YouTube a supprimé des vidéos montrant les massacres israéliens

Selon The Intercept, les efforts du gouvernement américain pour dissimuler les crimes de guerre commis par Israël contre les Palestiniens à Gaza et en Cisjordanie se poursuivent.

Dans ce contexte, YouTube a ciblé depuis octobre des centaines de contenus et de comptes d’utilisateurs appartenant à des Palestiniens.

La plateforme, qui compte environ 2,5 milliards d’utilisateurs actifs, a supprimé au moins 700 contenus vidéo, dont un documentaire sur les mères qui ont survécu au génocide israélien à Gaza, une enquête vidéo révélant le rôle d’Israël dans le meurtre de la journaliste palestino-américaine Shirin Abu Akile et de civils, et une autre vidéo révélant qu’Israël a démoli des maisons palestiniennes en Cisjordanie occupée.

YouTube a également supprimé de la plateforme les comptes des groupes palestiniens de défense des droits humains Al-Haq, du Centre Al Mezan pour les droits humains et du Centre palestinien pour les droits humains (PCHR), qui partageaient les vidéos.

D’un autre côté, il est indiqué que les chaînes YouTube des groupes palestiniens fermés contiennent des heures de séquences documentant et mettant en lumière les incidents au cours desquels le gouvernement israélien a violé le droit international à Gaza et en Cisjordanie, y compris le meurtre de civils.

Dans une déclaration à The Intercept concernant les allégations de « censure », le porte-parole de YouTube, Boot Bullwinkle, a déclaré : « Google s’engage à se conformer aux sanctions applicables et aux lois sur la conformité commerciale (aux États-Unis). » dit-il.

« CE DÉPLACEMENT DE YOUTUBE PROTÈGE LES AUTEUR »

Un porte-parole du groupe Al-Haq, organisation de défense des droits humains basée en Cisjordanie, dont la chaîne YouTube a été supprimée le 3 octobre, a déclaré avoir reçu un message de YouTube indiquant que « le contenu violait nos règles » et que leurs comptes avaient été immédiatement fermés.

Dans sa déclaration, le porte-parole d’Al-Haq a décrit la fermeture par YouTube du compte d’une organisation de défense des droits humains sans avertissement préalable comme une grave violation des principes et un revers alarmant pour les droits humains et la liberté d’expression, déclarant : « Les sanctions américaines sont utilisées pour entraver les efforts de responsabilisation en Palestine et faire taire les voix des Palestiniens. a fait son évaluation.

Le Centre palestinien pour les droits de l’homme (PCHR), défini par l’ONU comme la plus ancienne organisation de défense des droits de l’homme à Gaza, a affirmé dans sa déclaration que la décision de YouTube « protège les auteurs de toute responsabilité ».

Basel al-Sourani, responsable du plaidoyer international et conseiller juridique du groupe, a également critiqué la décision de YouTube de fermer le compte du PCHR, déclarant : « YouTube a déclaré que nous n’avons pas respecté la politique des règles communautaires, même si j’ai déclaré que tout notre travail consiste à fournir des reportages factuels et fondés sur des preuves sur les crimes commis contre le peuple palestinien, en particulier depuis le génocide qui a commencé le 7 octobre. » partagé ses connaissances.

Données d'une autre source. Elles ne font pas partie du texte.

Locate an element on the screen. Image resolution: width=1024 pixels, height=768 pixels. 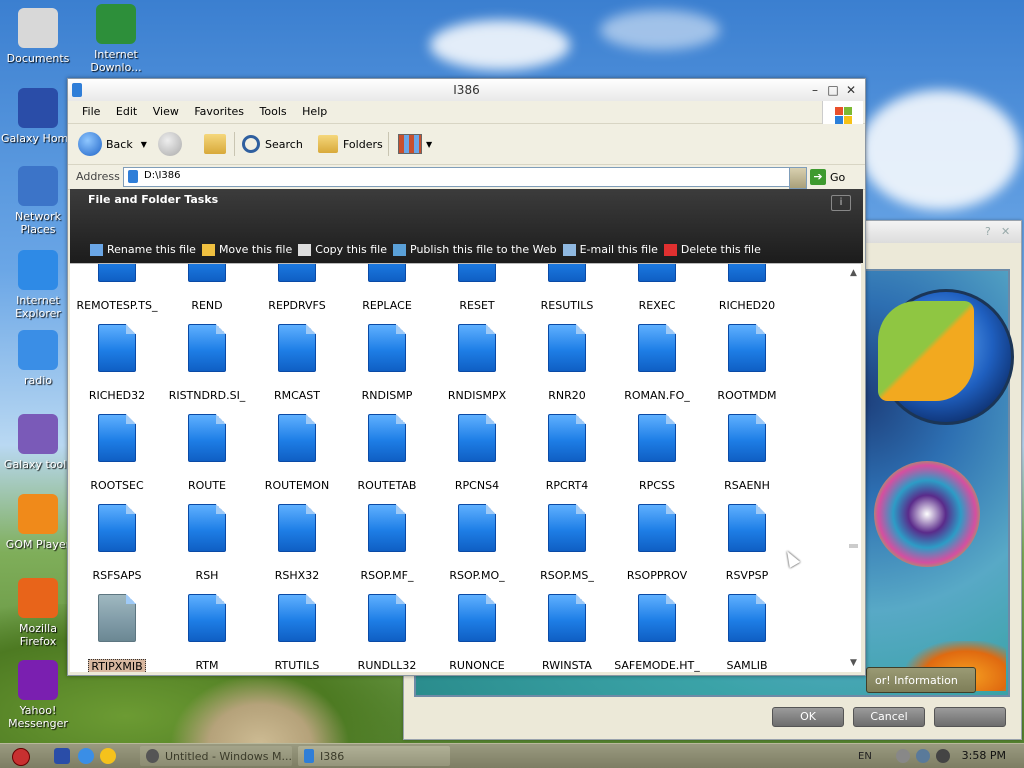
file-item: RICHED20 is located at coordinates (747, 288).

Réaction à la suppression par YouTube de vidéos révélant les violations des droits humains par Israël
Sarah Leah Whitson, directrice de « Democracy for the Arab World Now » (DAWN), dans sa déclaration sur le sujet, a qualifié l’action de YouTube en question de censure et a déclaré : « Il est vraiment difficile d’affirmer que les informations partagées par les organisations palestiniennes de défense des droits de l’homme violent d’une manière ou d’une autre les sanctions. Il est décevant et assez surprenant de se plier à la détermination arbitraire de ces organisations palestiniennes et de les censurer. dit-il.

Katherine Gallagher, avocate de l’organisation non gouvernementale Center for Constitutional Rights, basée à New York, a qualifié l’incident de «scandaleux» et a déclaré : «Il est scandaleux que YouTube soutienne le programme de l’administration (du président américain Donald) Trump visant à retirer des yeux du public les preuves de violations des droits de l’homme et de crimes de guerre». a fait son évaluation.